> [Provided data]
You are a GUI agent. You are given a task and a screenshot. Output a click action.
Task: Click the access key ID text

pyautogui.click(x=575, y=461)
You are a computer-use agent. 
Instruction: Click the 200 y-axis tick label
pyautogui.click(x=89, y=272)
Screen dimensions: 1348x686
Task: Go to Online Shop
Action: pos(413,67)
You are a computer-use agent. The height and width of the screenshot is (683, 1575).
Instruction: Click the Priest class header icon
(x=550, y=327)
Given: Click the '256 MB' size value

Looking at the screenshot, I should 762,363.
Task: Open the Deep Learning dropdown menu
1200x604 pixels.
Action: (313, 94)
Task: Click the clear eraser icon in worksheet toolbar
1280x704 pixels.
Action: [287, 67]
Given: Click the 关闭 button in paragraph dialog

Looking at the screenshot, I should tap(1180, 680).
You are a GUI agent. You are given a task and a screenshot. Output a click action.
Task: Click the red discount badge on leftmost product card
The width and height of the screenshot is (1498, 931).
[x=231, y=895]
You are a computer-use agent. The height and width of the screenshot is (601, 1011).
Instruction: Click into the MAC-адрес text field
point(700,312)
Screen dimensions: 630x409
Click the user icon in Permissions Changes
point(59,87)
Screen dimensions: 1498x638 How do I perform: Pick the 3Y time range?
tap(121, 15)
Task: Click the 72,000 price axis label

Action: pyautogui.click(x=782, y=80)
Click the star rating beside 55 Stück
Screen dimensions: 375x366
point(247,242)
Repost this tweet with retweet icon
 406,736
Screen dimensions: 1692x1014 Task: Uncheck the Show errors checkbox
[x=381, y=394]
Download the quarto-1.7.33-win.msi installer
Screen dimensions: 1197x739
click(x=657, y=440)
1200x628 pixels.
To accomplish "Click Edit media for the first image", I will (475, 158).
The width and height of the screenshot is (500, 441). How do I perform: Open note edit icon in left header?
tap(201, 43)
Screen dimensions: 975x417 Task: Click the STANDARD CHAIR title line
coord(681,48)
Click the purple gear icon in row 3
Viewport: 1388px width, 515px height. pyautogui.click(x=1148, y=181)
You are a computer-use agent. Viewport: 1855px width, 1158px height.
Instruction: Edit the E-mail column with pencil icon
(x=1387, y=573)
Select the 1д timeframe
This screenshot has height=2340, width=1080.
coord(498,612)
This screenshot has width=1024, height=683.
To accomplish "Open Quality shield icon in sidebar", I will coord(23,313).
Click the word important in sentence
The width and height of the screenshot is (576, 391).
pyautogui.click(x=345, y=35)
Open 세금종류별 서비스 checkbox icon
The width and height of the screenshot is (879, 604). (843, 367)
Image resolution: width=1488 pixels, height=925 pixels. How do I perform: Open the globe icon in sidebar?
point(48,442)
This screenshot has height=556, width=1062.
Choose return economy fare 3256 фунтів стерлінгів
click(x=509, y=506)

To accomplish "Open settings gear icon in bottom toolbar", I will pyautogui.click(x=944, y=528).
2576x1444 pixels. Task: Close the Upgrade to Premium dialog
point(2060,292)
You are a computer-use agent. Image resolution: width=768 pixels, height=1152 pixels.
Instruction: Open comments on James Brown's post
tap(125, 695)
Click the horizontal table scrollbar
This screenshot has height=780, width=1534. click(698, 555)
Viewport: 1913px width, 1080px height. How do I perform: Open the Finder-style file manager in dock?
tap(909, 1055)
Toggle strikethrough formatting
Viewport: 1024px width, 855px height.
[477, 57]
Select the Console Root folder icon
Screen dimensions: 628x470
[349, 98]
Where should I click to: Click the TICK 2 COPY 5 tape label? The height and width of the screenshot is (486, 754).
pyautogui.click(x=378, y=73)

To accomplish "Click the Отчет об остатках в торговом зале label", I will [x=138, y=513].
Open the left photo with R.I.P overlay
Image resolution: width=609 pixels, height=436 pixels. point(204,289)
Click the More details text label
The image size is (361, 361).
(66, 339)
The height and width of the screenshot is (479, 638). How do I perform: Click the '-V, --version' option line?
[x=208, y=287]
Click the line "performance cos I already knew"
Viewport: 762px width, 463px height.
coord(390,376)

> [Task to complete] Everything from the line with "Click the line" through the final line of the entries above must be duplicated exactly; both ends belong, and no other line does.

> [Solution below]
Click the line "performance cos I already knew"
Viewport: 762px width, 463px height.
coord(390,376)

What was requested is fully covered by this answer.